WHAT TO WORK ON
Print the stretch of lines from the one containing "Task: Click the Ravege username in sidebar" through the end of the records, reproducing each line exactly and including both ends.

* * *

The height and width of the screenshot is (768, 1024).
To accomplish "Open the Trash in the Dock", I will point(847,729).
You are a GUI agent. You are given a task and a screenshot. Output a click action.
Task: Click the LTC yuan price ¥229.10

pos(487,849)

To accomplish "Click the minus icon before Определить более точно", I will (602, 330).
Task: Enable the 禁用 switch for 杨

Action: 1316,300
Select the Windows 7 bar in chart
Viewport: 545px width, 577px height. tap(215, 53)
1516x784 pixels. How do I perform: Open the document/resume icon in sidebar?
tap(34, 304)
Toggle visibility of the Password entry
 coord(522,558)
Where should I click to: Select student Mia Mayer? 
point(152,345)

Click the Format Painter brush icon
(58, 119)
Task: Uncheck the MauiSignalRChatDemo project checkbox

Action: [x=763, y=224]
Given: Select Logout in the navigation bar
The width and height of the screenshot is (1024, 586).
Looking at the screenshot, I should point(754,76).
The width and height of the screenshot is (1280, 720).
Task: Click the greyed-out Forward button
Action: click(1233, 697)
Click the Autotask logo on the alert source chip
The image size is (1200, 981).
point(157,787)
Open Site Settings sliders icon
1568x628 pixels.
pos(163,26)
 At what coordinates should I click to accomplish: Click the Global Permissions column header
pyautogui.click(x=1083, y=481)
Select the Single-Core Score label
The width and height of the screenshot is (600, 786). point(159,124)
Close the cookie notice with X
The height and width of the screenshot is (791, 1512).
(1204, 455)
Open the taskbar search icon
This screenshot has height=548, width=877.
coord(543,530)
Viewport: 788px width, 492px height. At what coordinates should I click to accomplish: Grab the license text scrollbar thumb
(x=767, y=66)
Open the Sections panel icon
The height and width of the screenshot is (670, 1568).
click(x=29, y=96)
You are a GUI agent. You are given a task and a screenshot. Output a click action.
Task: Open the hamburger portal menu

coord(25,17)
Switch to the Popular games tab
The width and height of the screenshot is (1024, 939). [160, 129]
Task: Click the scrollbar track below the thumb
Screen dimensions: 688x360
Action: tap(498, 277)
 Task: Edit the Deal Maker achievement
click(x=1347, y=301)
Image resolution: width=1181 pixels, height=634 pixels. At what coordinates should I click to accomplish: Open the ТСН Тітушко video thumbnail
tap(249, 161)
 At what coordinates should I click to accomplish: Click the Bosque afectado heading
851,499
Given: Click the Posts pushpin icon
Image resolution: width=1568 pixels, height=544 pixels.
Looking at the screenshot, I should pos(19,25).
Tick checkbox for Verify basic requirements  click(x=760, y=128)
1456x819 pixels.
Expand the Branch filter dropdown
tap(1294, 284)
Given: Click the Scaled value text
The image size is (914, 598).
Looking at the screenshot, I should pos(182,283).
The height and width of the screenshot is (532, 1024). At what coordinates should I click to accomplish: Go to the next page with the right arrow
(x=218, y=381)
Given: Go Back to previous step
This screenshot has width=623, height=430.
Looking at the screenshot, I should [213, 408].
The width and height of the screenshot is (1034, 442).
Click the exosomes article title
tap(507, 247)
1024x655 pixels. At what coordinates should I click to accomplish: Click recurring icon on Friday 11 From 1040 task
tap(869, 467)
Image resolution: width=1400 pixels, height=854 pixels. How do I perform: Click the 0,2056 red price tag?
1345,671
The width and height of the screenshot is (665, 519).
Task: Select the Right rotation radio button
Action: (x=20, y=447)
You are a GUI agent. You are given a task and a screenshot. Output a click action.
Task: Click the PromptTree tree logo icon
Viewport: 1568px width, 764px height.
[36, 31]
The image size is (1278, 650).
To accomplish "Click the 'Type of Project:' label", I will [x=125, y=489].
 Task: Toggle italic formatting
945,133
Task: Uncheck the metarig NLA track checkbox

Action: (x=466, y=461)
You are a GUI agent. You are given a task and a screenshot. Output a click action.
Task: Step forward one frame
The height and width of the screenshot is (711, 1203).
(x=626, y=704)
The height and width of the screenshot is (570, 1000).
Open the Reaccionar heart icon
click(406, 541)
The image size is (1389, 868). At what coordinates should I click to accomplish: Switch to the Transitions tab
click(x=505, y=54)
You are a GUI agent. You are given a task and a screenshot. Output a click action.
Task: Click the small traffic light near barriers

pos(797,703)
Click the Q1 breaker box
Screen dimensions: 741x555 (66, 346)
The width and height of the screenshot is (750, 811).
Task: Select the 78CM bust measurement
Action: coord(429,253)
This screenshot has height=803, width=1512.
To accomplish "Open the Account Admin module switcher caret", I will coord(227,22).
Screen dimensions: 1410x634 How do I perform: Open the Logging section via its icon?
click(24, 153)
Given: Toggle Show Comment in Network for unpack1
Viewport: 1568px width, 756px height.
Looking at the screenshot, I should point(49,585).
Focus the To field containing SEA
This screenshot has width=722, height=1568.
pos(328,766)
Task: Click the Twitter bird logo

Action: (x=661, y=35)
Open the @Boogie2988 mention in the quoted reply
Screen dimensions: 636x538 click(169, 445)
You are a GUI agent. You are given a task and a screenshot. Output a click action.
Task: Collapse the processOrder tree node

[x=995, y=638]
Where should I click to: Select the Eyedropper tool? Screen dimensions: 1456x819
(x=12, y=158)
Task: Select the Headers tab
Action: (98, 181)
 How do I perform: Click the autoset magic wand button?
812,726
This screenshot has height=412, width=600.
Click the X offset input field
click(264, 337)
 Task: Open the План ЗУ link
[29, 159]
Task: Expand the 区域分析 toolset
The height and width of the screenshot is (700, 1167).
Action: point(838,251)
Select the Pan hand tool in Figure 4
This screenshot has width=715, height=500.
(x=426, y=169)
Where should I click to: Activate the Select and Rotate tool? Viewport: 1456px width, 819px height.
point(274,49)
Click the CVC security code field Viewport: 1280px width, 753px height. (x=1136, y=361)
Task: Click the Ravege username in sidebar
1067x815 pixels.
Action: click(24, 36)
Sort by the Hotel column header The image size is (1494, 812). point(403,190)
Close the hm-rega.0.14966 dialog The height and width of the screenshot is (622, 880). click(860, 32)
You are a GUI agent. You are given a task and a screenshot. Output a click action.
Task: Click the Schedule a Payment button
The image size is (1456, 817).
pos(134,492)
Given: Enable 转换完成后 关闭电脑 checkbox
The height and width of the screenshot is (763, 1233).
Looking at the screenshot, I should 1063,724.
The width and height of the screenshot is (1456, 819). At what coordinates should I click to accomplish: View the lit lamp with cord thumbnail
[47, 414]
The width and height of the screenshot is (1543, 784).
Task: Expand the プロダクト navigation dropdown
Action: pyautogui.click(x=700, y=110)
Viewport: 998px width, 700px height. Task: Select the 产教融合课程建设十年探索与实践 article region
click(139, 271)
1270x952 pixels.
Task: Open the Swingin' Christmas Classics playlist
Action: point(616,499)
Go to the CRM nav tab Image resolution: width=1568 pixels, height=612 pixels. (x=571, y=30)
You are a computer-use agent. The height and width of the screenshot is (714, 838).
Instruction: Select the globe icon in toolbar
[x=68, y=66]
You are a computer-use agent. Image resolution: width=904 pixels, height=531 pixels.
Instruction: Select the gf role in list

* * *

TASK RESULT
Task: Click the Ravege username in sidebar
1067x815 pixels.
Action: click(24, 36)
Sort by the Hotel column header The image size is (1494, 812). point(403,190)
Close the hm-rega.0.14966 dialog The height and width of the screenshot is (622, 880). click(860, 32)
You are a GUI agent. You are given a task and a screenshot. Output a click action.
Task: Click the Schedule a Payment button
The image size is (1456, 817).
pos(134,492)
Given: Enable 转换完成后 关闭电脑 checkbox
The height and width of the screenshot is (763, 1233).
Looking at the screenshot, I should 1063,724.
The width and height of the screenshot is (1456, 819). At what coordinates should I click to accomplish: View the lit lamp with cord thumbnail
[47, 414]
The width and height of the screenshot is (1543, 784).
Task: Expand the プロダクト navigation dropdown
Action: pyautogui.click(x=700, y=110)
Viewport: 998px width, 700px height. Task: Select the 产教融合课程建设十年探索与实践 article region
click(139, 271)
1270x952 pixels.
Task: Open the Swingin' Christmas Classics playlist
Action: point(616,499)
Go to the CRM nav tab Image resolution: width=1568 pixels, height=612 pixels. (x=571, y=30)
You are a computer-use agent. The height and width of the screenshot is (714, 838).
Instruction: Select the globe icon in toolbar
[x=68, y=66]
You are a computer-use agent. Image resolution: width=904 pixels, height=531 pixels.
Instruction: Select the gf role in list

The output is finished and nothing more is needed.